According to the SRO 31 (I)/2019 issued by the Securities and Exchange Commission of Pakistan (SECP) here on Wednesday, the commission has issued a directive to all the insurance companies and Takaful operators.

The SECP has further directed insurance companies that the cyber risk insurance shall preferably protect the insurers against the claims arising out of at least privacy wrongful act and network security wrongful act.

The insurer’s cyber security framework shall be able to protect the policyholder data in the wake of enhanced reliance on business process outsourcing (BPO), technology based agency arrangements and other strategic partnerships for offering technology based innovative insurance products and services, said the SECP.

The insurer’s cyber security framework should support and promote both its operational security and the protection of policyholder data.

The SECP has further directed the insurance companies that the insurers shall protect network (hardware, firmware and software components) integrity including control of information flow, boundary protection and network segregation, if needed.

Under SRO 31 (I)/2019, the SECP has warned insurance companies that with the increasing reliance on technology for business operations and expansion of financial technology, the probable impact of cyber risk in recent times can be greater than ever before. The cyber risk means any risks that emanate from the use of electronic data and its transmission, including technology tools such as the internet and telecommunications networks. It also encompasses physical damage that can be caused by cyber security incidents, fraud committed by misuse of data, any liability arising from data storage, and the availability, integrity and confidentiality of electronic information be it related to individuals, companies, or governments.

The SECP said that the cyber risk presents an evolving challenge for the insurance sector and overall financial sector due to growing interconnectedness. Insurers gather, store and maintain substantial volumes of confidential personal and organisational information. Because of these reservoirs of data, insurers are potential targets for cyber criminals who seek information that later can be used for financial gain through extortion, identity theft or other illegal activities. In addition, because insurers are significant contributors to the national financial sector, interruptions of insurers’ systems due to cyber security incidents may have far-reaching implication.

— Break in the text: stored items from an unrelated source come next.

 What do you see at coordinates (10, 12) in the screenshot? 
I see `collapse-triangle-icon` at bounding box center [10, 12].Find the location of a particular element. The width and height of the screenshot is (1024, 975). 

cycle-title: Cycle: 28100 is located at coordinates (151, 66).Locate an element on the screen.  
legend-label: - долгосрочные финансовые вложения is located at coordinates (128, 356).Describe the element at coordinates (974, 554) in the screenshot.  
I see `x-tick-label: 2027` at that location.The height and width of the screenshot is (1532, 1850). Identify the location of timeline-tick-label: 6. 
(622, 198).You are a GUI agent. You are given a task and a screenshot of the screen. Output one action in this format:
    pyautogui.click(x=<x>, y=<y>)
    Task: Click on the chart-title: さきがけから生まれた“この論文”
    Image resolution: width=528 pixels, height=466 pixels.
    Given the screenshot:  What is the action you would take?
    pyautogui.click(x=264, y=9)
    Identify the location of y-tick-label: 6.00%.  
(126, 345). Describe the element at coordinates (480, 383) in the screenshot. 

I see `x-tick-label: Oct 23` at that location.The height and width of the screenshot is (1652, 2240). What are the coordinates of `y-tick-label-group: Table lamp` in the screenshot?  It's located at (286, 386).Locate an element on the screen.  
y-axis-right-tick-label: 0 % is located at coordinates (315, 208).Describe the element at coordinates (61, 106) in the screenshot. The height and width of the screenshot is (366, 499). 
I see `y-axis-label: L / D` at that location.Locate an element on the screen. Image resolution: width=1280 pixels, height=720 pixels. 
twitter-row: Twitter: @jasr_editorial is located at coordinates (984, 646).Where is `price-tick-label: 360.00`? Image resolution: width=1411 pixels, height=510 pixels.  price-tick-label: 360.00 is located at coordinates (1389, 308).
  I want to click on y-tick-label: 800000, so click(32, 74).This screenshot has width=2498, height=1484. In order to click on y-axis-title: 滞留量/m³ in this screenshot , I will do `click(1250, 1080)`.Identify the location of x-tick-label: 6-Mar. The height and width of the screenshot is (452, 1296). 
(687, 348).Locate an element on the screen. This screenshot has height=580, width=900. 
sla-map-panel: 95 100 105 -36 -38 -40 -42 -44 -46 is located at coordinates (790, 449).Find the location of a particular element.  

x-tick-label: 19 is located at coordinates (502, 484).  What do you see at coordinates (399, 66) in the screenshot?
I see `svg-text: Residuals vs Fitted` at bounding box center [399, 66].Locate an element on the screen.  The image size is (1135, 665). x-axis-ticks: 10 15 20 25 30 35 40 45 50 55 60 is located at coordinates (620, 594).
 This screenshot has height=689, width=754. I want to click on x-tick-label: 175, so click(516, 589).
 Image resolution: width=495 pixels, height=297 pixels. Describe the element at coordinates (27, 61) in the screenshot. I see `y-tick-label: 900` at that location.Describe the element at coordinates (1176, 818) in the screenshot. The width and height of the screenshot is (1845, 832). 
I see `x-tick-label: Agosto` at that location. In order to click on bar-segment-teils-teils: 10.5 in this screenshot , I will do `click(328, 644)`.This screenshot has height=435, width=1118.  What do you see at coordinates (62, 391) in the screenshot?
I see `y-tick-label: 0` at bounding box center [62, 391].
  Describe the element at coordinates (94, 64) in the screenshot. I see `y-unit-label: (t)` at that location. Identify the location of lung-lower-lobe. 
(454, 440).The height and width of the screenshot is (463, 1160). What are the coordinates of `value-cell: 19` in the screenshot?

The increasing reliance of the insurance sector of Pakistan on the technology, in distribution and in offering other innovative products through usage of technology, makes it imperative that adequate measures must be taken to make its information technology systems, and of its intermediaries, secure and resilient.

The SECP has directed that the insurers shall implement at least annual assessment programmes to help the board and senior management to evaluate and take necessary measures for the adequacy and effectiveness of the insurer’s cyber security framework including, where appropriate, through independent compliance programme and audit carried out by qualified individuals to assess the cyber security framework and measure implementation.

The insurers will appoint a senior executive as chief information security officer (CISO) having adequate qualification and experience who will be responsible for implementation of overall cyber security framework within the organisation.

The insurers need to take into account the underlying cyber risk at the time of formulation of risk management policy by the Board of insurer, as part of significant policy as required under the clause (xi) of the Code of Corporate Governance for Insurers, 2016. The Chief Information Security Officer (CISO) will be consulted for taking input with regards to cyber risk and required cyber security strategy and framework to be put in place for mitigation of inherent cyber risk.

The insurers are required to submit to the Commission the cyber security framework assessment reports, formulated by April 30 of every year, added the SECP.